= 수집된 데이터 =
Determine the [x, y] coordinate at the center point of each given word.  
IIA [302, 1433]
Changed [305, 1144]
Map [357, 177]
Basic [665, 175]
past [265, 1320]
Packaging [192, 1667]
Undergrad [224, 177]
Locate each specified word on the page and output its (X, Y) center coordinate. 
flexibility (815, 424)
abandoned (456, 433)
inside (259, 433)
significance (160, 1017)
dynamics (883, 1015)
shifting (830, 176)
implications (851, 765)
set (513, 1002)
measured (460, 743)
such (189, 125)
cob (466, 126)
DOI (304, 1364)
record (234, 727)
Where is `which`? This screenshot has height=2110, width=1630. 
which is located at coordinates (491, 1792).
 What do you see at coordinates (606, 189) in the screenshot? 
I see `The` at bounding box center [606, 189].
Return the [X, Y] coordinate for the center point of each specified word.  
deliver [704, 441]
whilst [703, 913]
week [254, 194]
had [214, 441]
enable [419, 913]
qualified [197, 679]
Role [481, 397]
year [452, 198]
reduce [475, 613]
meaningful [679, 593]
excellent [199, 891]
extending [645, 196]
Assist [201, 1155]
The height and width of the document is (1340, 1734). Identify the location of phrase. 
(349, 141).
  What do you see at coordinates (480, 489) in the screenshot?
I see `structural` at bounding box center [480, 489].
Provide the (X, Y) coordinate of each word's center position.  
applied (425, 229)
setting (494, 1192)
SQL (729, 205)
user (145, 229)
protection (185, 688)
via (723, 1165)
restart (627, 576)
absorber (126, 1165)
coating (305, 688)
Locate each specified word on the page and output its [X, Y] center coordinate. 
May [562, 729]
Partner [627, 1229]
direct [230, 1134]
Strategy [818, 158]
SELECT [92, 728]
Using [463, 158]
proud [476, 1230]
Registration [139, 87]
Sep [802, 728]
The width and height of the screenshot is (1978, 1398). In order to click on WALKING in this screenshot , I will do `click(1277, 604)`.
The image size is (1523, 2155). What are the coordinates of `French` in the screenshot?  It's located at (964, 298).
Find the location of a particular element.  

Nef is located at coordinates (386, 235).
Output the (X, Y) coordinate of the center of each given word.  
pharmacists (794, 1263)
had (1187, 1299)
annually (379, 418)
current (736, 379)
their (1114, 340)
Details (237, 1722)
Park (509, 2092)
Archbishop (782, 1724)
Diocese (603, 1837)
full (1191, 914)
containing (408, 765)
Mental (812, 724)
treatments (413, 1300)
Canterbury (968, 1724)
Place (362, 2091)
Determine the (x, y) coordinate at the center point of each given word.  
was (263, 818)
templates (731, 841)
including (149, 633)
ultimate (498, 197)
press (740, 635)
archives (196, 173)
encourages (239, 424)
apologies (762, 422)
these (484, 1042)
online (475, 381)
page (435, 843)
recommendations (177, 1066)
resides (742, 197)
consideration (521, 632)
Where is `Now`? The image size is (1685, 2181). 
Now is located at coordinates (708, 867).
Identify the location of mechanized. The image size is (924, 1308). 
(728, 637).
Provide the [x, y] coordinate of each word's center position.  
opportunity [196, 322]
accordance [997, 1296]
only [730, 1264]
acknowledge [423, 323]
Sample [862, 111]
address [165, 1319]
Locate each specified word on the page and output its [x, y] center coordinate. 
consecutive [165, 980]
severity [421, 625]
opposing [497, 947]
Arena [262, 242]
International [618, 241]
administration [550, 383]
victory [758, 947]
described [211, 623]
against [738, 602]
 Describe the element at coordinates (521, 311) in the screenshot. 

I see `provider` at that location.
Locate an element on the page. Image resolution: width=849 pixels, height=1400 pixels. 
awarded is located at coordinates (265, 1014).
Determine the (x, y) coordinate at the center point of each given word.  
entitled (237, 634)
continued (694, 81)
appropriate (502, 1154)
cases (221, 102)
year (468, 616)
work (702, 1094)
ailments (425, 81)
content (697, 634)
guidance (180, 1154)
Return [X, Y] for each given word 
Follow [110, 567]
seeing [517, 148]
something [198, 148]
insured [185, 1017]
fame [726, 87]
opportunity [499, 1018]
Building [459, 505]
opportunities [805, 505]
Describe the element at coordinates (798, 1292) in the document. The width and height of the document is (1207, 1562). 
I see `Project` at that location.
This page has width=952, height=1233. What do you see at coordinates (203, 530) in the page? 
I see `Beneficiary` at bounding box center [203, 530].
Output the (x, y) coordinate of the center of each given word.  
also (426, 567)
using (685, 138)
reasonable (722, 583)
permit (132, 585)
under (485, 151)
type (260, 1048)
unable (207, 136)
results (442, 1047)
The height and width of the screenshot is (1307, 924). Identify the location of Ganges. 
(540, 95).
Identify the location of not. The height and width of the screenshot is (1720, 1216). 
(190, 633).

= 문제 설명 =
위 기록에서 "content (697, 634)"이 들어 있는 줄부터 기록 끝까지(양 끝 포함)를 두 열짜리 CSV로 변환하세요. 열 이름은 요청과 답으로 하고, 요청마다 한 행씩 각 필드를 큰따옴표로 감싸되 줄바꿈은 공백으로 바꾸세요.

= 정답 결과 =
요청,답
"content","(697, 634)"
"guidance","(180, 1154)"
"Return [X, Y] for each given word Follow","[110, 567]"
"seeing","[517, 148]"
"something","[198, 148]"
"insured","[185, 1017]"
"fame","[726, 87]"
"opportunity","[499, 1018]"
"Building","[459, 505]"
"opportunities","[805, 505]"
"Describe the element at coordinates (798, 1292) in the document. The width and height of the document is (1207, 1562).","I see `Project` at that location."
"This page has width=952, height=1233. What do you see at coordinates (203, 530) in the page?","I see `Beneficiary` at bounding box center [203, 530]."
"Output the (x, y) coordinate of the center of each given word. also","(426, 567)"
"using","(685, 138)"
"reasonable","(722, 583)"
"permit","(132, 585)"
"under","(485, 151)"
"type","(260, 1048)"
"unable","(207, 136)"
"results","(442, 1047)"
"The height and width of the screenshot is (1307, 924). Identify the location of Ganges.","(540, 95)."
"Identify the location of not. The height and width of the screenshot is (1720, 1216).","(190, 633)."